==== Records for the task ====

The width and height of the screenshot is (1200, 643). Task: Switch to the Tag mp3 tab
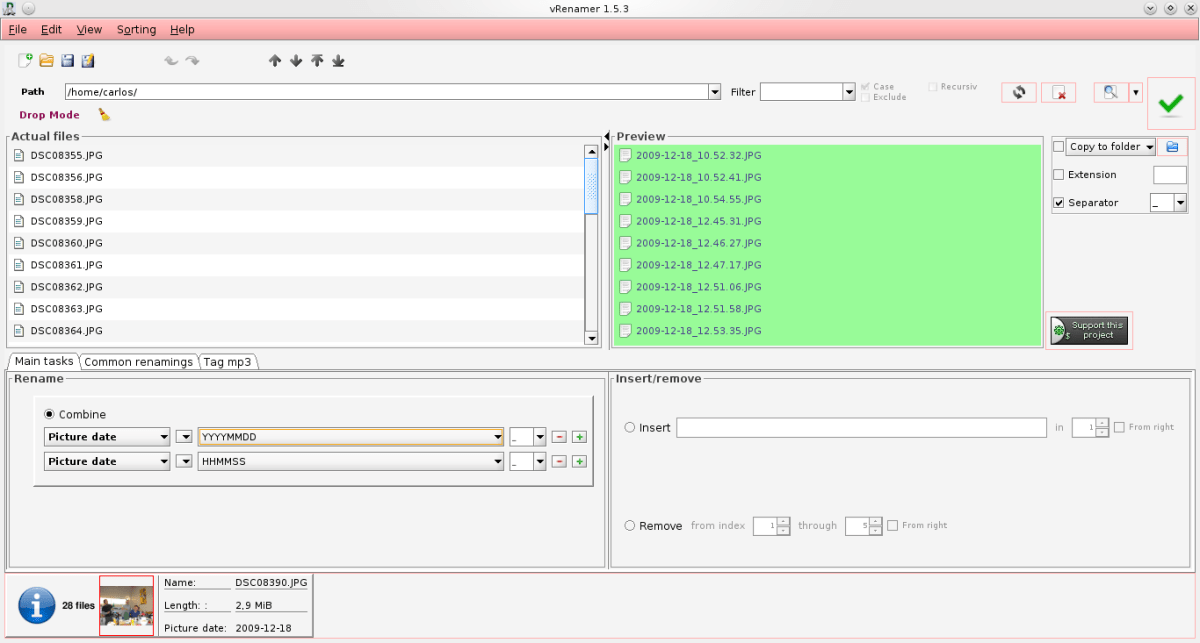click(x=229, y=362)
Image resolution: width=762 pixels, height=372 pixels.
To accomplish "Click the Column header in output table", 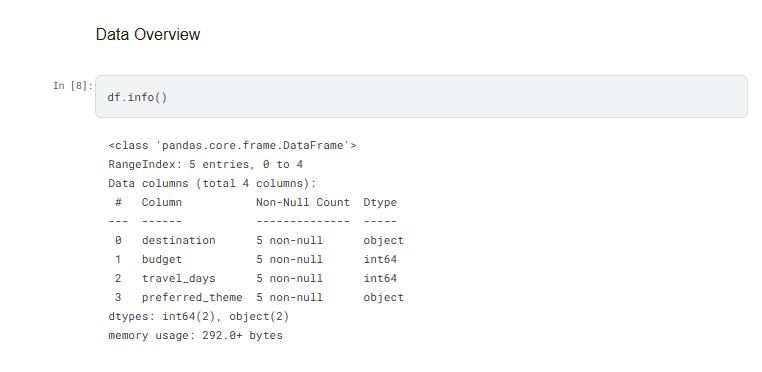I will tap(162, 202).
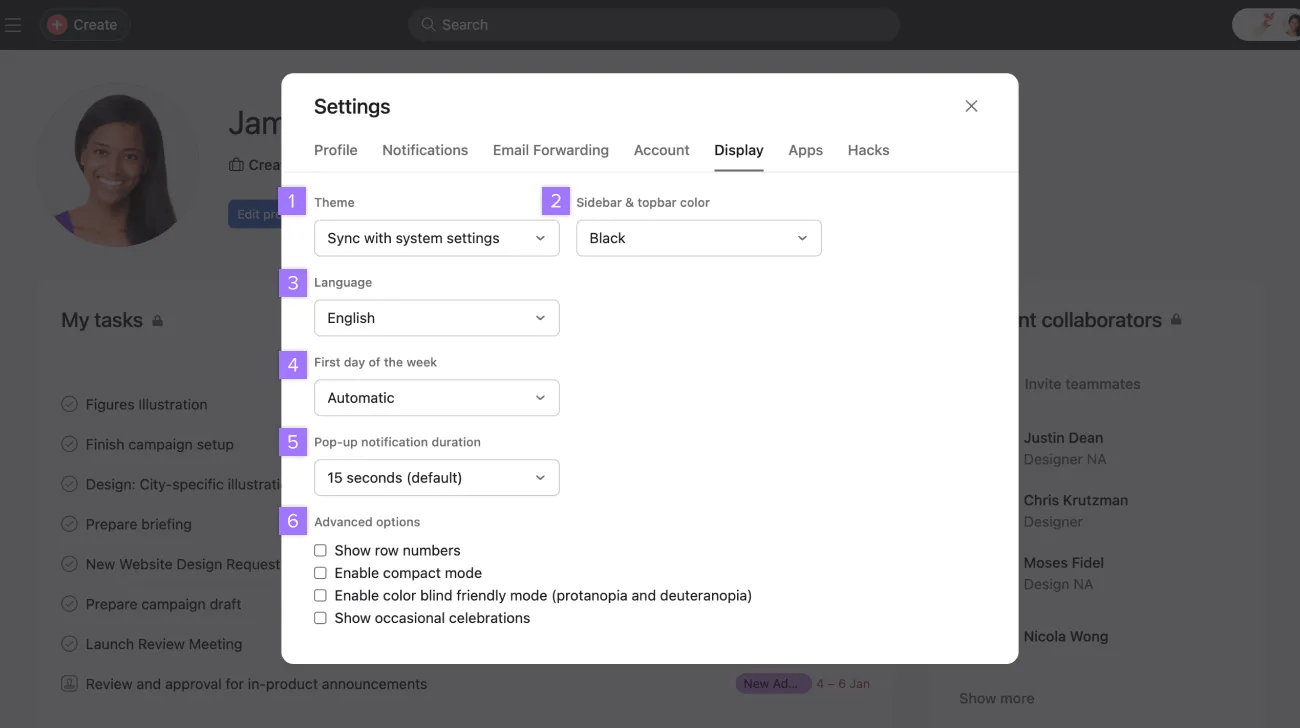Click the document icon on Review and approval task
The height and width of the screenshot is (728, 1300).
(69, 683)
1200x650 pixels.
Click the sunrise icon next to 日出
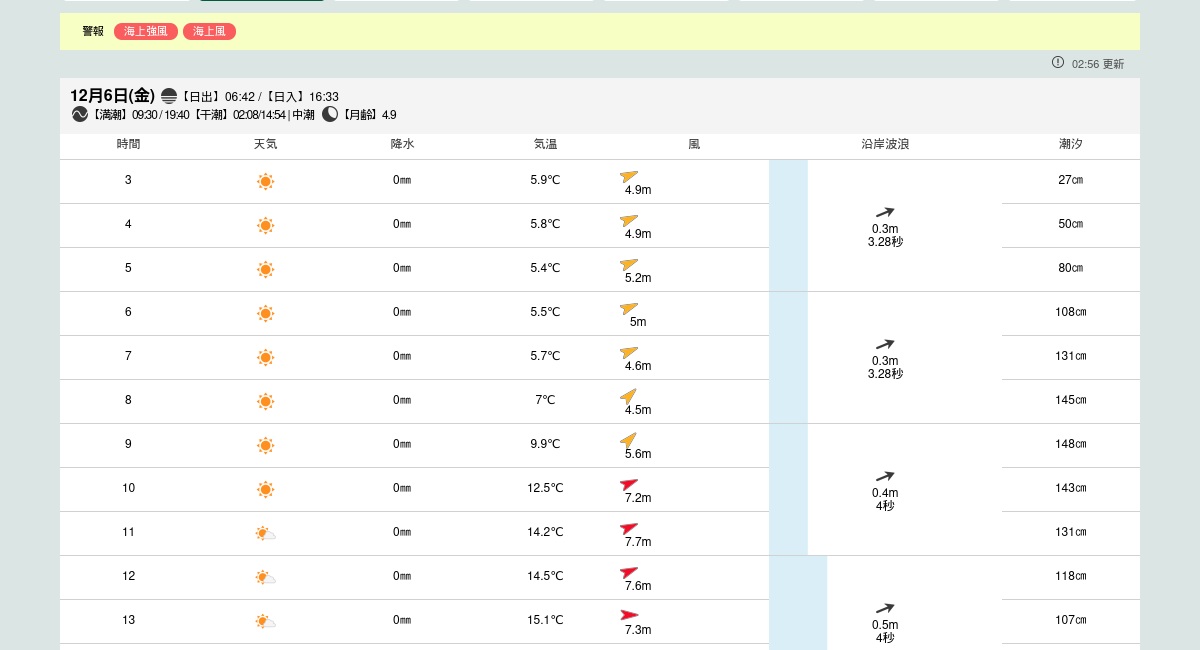click(169, 96)
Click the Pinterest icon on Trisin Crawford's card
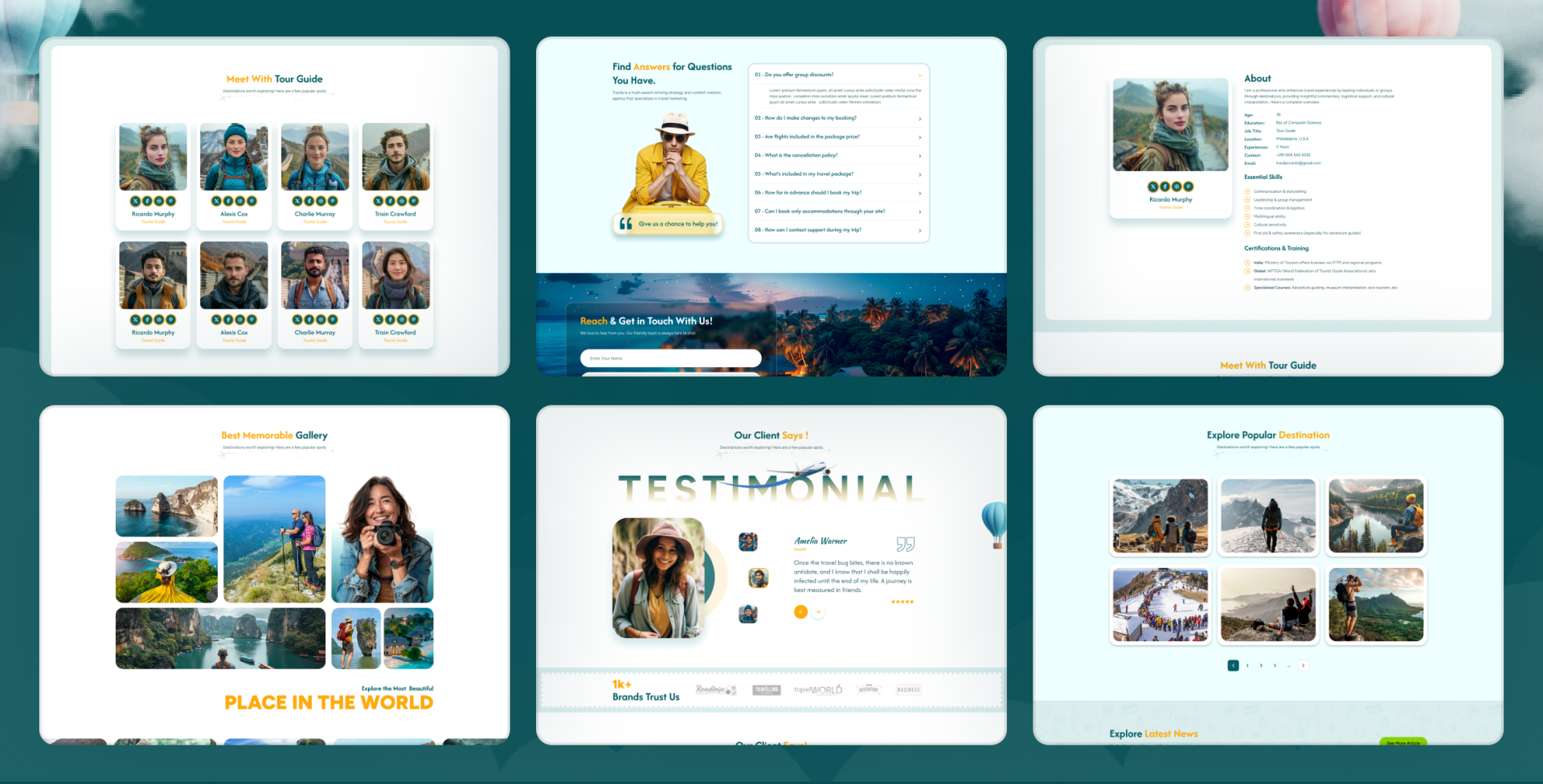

====

__Exercise brief__
Pull out every line of the items above that contains the string "pixels". Letter case counts when matching.

__Right answer__
Image resolution: width=762 pixels, height=372 pixels.
1200x650 pixels.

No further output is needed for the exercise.